Activist Andy Li excluded from 2020 fundraiser, court hears

Hong Kong activist Andy Li did not take part in a pro-democracy crowdfunding campaign in May 2020 owing to risks linked to the enactment of the Beijing-enacted national security law, a court has heard at the landmark trial of media mogul Jimmy Lai. 

Monday marked day 52 of Lai’s 80-day trial under the 2020 security law for allegedly conspiring to collude with foreign forces. The founder of the now-defunct newspaper Apple Daily also faces charges of conspiring to publish seditious materials under the Crimes Ordinance.

Hong Kong activist Andy Li. Photo: Screenshot, via Radio Free Asia.

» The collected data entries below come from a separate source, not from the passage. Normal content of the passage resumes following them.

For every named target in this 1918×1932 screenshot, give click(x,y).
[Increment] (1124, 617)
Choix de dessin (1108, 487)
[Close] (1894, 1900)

Li, one of the defendants in the case, continued to testify for the prosecution against the 76-year-old tycoon who faces life imprisonment if convicted. Prosecutors had asked the activist about a 2020 fundraising drive by activist group Fight for Freedom, Stand With Hong Kong, which he co-founded and remains active today.

National security risks

An internal discussion was held about the campaign, which was the fourth in a series of initiatives supporting the 2019 protests and the pro-democracy movement in Hong Kong. The team concluded that Li should not take part in the campaign, as he – and his bank account – were based in Hong Kong. The money raised would be handled through a new trust – The Project Hong Kong Trust – instead, the activist testified. 

“There was no need to risk… keeping the person or the money in Hong Kong, or risk having the money in Hong Kong’s banking system,” Li said in Cantonese. 

The prosecution followed up and asked what kind of risks were involved. Li said it was to avoid the possibility of being seen as committing money-laundering or the funds being frozen by the bank. 

A national security law banner. Photo: Kelly Ho/HKFP.A national security law banner. Photo: Kelly Ho/HKFP.
A national security law banner. Photo: Kelly Ho/HKFP.

The activist added there were rumours that the national security law would be put forward by Beijing, and it was better for the fundraising campaign to avoid letting an individual in the jurisdiction of Hong Kong hold onto money raised. 

“We did not know what the national security law would entail. To play it safe, it was considered better to not use a person in Hong Kong,” he said. 

Contact with UK politician 

The prosecution on Monday showed Li’s conversation with UK Conservative Party member Luke de Pulford on the messaging app Telegram. The British politician was among a group of overseas figures who visited Hong Kong in November 2019 to “observe” the District Council election, which concluded with a landslide victory by the pro-democracy camp amid the months-long unrest. 

Luke de PulfordLuke de Pulford
Luke de Pulford in Hong Kong. Photo: Kris Cheng/HKFP.

De Pulford met Li during his visit, and Li did not challenge the Telegram records showing that he had been in contact with the British politician since January 2020. 

Lobbying in Japan

Li on Monday was also grilled about his involvement in lobbying Japanese politicians. He said he had met with then-House of Representative Shiori Yamao – who now goes by the surname Kanno following her divorce – in early 2020 before the Covid-19 pandemic.

Also in the meeting was a Japan-based Hongkonger said to be surnamed “Cheung.” He had prepared a bill for the Japanese lawmaker to submit to parliament concerning human rights issues in Hong Kong, Li said, but Kanno showed them a human rights bill she and her assistant drafted.

Hong Kong prosecutors had named Kanno as one of the co-conspirators in the case.

The bill would enable Japan to address human rights violations in Hong Kong within its legal framework and impose a “deterrence effect,” the activist said. Li was asked multiple times about the consequences or restrictions the bill could impose on human rights violators, but the activist insisted he could not give a concrete example as he was not certain about the content of the bill. 

Li will return to the witness stand on Wednesday. 

Jimmy LaiJimmy Lai
Jimmy Lai being transferred onto a Correctional Services vehicle on February 1, 2021. Photo: Studio Incendo.

When Lai’s trial began on December 18, 2023, he had already spent more than 1,000 days in custody after having had his bail revoked in December 2020. Three judges – handpicked by Hong Kong’s chief executive to hear national security cases – are presiding over Lai’s trial in the place of a jury, marking a departure from the city’s common law traditions.

Beijing inserted national security legislation directly into Hong Kong’s mini-constitution in June 2020 following a year of pro-democracy protests and unrest. It criminalised subversion, secession, collusion with foreign forces and terrorist acts – broadly defined to include disruption to transport and other infrastructure. The move gave police sweeping new powers and led to hundreds of arrests amid new legal precedents, while dozens of civil society groups disappeared. The authorities say it restored stability and peace to the city, rejecting criticism from trade partners, the UN and NGOs.